Was also sind das für Taten, die das LKA meint? Oftmals, so erklärt es LKA-Sprecher Kay Anders, geht es um Postings in den sozialen Medien. So habe beispielsweise eine Person ein Bild einer Gaskammer gepostet und dazu geschrieben: "Atemlos durch die Nacht". Aber auch Rufe auf Demonstrationen gehen in die Statistik ein. So rief ein Versammlungsteilnehmer die Parole "Tot Tot Israel", berichtet Kay Anders.

Weitere Beispiele, die er nennt, sind die Formulierung: "Dreht das Gas in den Konzentrationslagern wieder auf, die Frage der Juden muss geklärt werden." Oder ein Bild Adolf Hitlers, dazu der Spruch: "Der Holokauz kommt dich holen." In einem anderen Fall sei eine Person als "Judensau" beleidigt worden.

Und auch ein Blick in den Polizeibericht in den letzten Wochen birgt Beispiele. So habe ein Mann sich am 11. November in Dresden in einer Straßenbahn antisemitisch geäußert und von "Judenviechern" gesprochen. Auf Spielgeräte in Dresden-Weißig sprühten Unbekannte "Juden raus". Aber auch: Plakate von israelischen Hamas-Geiseln sind mit dem Schriftzug "BDS" beschmiert worden - laut dem LKA das Kürzel einer politischen Kampagne, die den Staat Israel wirtschaftlich, kulturell und politisch isolieren will. Die Liste der Taten lässt sich fortsetzen.

Herbert Lappe ist Mitglied der Dresdner Jüdischen Gemeinde und engagiert sich an Schulen und in der Stadt. Er selber ist auf der Straße noch nicht antisemitisch angegangen worden.
Herbert Lappe ist Mitglied der Dresdner Jüdischen Gemeinde und engagiert sich an Schulen und in der Stadt. Er selber ist auf der Straße noch nicht antisemitisch angegangen worden. © Archivfoto: Rene Meinig

Mit Beginn des Nahostkriegs ist die Islamophobie angewachsen

"Ich fühle mich da etwas missbraucht", sagt Avery Gosfield. "Die Situation wird ausgenutzt, um alle Araber als verdächtig zu betrachten, mehr noch als früher."

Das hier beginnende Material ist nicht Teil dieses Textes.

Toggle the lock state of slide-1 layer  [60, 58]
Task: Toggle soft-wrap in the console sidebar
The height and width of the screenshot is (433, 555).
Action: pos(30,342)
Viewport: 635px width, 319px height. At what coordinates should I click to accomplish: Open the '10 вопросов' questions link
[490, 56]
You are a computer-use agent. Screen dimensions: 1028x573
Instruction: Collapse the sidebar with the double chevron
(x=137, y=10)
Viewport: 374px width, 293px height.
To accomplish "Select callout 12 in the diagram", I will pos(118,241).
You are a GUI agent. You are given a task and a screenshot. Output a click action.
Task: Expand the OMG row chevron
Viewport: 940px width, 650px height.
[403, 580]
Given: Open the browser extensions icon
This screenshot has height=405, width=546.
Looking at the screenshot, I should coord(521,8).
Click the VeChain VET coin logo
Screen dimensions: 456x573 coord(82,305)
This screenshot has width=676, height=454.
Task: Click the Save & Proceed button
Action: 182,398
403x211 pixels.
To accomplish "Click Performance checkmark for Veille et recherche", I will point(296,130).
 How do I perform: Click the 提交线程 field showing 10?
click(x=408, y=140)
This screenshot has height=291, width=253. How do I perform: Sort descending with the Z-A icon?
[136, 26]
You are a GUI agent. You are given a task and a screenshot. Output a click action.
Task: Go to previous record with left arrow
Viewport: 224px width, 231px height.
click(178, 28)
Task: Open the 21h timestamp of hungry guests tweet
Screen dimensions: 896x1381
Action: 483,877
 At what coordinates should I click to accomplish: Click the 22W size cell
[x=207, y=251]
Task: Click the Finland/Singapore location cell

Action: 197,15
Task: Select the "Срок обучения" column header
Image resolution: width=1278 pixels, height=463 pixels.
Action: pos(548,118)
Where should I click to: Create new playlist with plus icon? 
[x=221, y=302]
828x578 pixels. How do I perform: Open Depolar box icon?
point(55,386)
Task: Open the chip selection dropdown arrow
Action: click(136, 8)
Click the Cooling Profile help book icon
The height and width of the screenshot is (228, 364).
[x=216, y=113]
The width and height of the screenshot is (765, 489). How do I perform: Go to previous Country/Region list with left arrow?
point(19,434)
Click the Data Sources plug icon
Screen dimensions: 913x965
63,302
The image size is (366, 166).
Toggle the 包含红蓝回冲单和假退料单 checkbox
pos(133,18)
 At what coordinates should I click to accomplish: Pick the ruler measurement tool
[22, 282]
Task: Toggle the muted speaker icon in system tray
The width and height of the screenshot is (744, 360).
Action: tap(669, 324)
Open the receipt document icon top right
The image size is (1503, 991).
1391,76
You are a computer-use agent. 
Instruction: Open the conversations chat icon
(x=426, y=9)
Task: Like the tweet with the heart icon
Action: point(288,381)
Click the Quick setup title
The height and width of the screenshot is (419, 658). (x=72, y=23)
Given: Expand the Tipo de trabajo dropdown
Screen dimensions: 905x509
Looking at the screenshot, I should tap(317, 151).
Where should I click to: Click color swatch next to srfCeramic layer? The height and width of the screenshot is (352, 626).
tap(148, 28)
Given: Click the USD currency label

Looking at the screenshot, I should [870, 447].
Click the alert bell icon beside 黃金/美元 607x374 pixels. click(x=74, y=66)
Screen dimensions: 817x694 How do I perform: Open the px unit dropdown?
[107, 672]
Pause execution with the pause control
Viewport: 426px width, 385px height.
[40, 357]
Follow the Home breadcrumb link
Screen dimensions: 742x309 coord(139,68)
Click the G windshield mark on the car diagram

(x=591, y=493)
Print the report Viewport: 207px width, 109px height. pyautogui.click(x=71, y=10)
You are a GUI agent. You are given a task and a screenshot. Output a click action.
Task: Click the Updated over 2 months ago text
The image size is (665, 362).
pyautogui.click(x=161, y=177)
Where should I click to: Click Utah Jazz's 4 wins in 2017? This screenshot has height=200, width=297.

Natürlich sei sie entsetzt über die Anschläge der Hamas. Und ja, die Statistiken zeigten, dass das Antisemitismus-Problem wachse. Gleichzeitig habe sie das Gefühl, dass es den Menschen in Deutschland nicht erlaubt sei, die israelische Regierung zu kritisieren. "Viele Juden wollen nicht, dass die deutsche Regierung darüber entscheidet, wie Antisemitismus definiert wird - und fühlen sich angesichts der Zahl der Toten in Gaza unwohl", sagt sie. Und trotzdem: "Ich bin Zionistin und glaube, dass insbesondere die Europäer nie vergessen sollten, warum ein jüdischer Staat entstehen musste”.

Und dann ist da noch Herbert Lappe, ein seit Jahren in der Öffentlichkeit aktiver Dresdner Jude. Er besteht darauf, zu betonen: Er habe keine Erfahrungen mit Antisemitismus gemacht. Er meint, dass die Definition, was alles als antisemitisch gewertet wird, recht weit gefasst sei.

"Wenn ein Corona-Leugner mit Davidstern unterwegs ist, empfinde ich das als unfassbar geschmacklos – aber nicht als antisemitisch", sagt er. Dennoch: "Unabhängig davon, ob ich Erfahrungen mit Antisemitismus gemacht habe oder nicht: Offensichtlich gibt es ein Problem", sagt er. "Und es ist ebenso offensichtlich, dass - trotz vieler Bemühungen von sehr vielen Menschen, die Erfolge im Kampf gegen Antisemitismus sehr überschaubar sind."